The question that I hate the most is, “So, what made you become a Shrink?” It is asked in the same manner that one might wonder why someone was a vegetarian. My response is either non-committal, evasive, or funny. Failing this I ask, “So, why is that question so important to you?” in a classical analytical tone of voice, as Freud would have responded. Invariably the topic is changed.

Don’t get me wrong. I like being a Shrink. No day is like the previous one. The complexities of Human Nature continue to fascinate me. I get a great sense of satisfaction from managing to identify the underlying issues that drive people to behave illogically. Manoeuvring through the rigid defences of a paranoid schizophrenic can be as exciting as playing chess. Encouraging someone bent on suicide to re-engage in life is rewarding. Every day presents a new challenge.

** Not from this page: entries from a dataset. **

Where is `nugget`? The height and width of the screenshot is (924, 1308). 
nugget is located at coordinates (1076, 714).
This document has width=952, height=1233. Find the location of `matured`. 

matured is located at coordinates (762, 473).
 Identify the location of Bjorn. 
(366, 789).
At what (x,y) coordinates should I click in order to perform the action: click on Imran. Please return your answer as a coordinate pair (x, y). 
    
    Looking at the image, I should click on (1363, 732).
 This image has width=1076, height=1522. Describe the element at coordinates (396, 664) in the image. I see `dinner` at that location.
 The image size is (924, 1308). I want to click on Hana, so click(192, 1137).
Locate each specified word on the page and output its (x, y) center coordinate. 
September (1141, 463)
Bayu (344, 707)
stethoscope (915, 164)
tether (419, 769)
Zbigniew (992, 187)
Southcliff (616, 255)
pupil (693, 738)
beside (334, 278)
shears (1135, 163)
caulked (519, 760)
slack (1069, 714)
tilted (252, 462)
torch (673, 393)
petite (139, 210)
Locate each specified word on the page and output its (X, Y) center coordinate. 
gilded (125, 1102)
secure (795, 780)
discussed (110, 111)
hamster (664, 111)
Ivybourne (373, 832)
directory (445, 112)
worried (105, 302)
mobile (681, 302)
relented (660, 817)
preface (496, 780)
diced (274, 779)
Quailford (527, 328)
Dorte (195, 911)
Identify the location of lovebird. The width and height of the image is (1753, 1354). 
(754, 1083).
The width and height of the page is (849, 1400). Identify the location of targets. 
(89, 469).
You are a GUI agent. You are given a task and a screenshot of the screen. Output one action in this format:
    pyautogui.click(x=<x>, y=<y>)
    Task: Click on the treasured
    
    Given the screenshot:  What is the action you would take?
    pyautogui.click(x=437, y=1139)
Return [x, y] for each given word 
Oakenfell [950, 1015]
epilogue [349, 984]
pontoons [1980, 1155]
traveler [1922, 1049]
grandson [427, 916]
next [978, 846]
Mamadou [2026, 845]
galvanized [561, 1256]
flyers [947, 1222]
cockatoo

Over the years I have managed to build up a robust private practice in a plush tree-lined suburban neighbourhood. My office has a large green leather sofa and matching armchair, where I usually sit. A tropical fish tank stands between two large windows that face the East. Books that line the walls are not just for show. A large flat screen computer monitor sits on my antique oak desk in a corner, which is lit with expensive china-based table lamps.

Looking around me I can understand why others consider me ‘established’. Indeed, things worked out well, considering. Few would guess how far I had come. No one has any idea that my career began in the slums of the Bronx. What would they say if they knew about the gang life, the crime, and the poverty? They certainly won’t understand why I did what I did, back in 1969, unless they heard the whole story.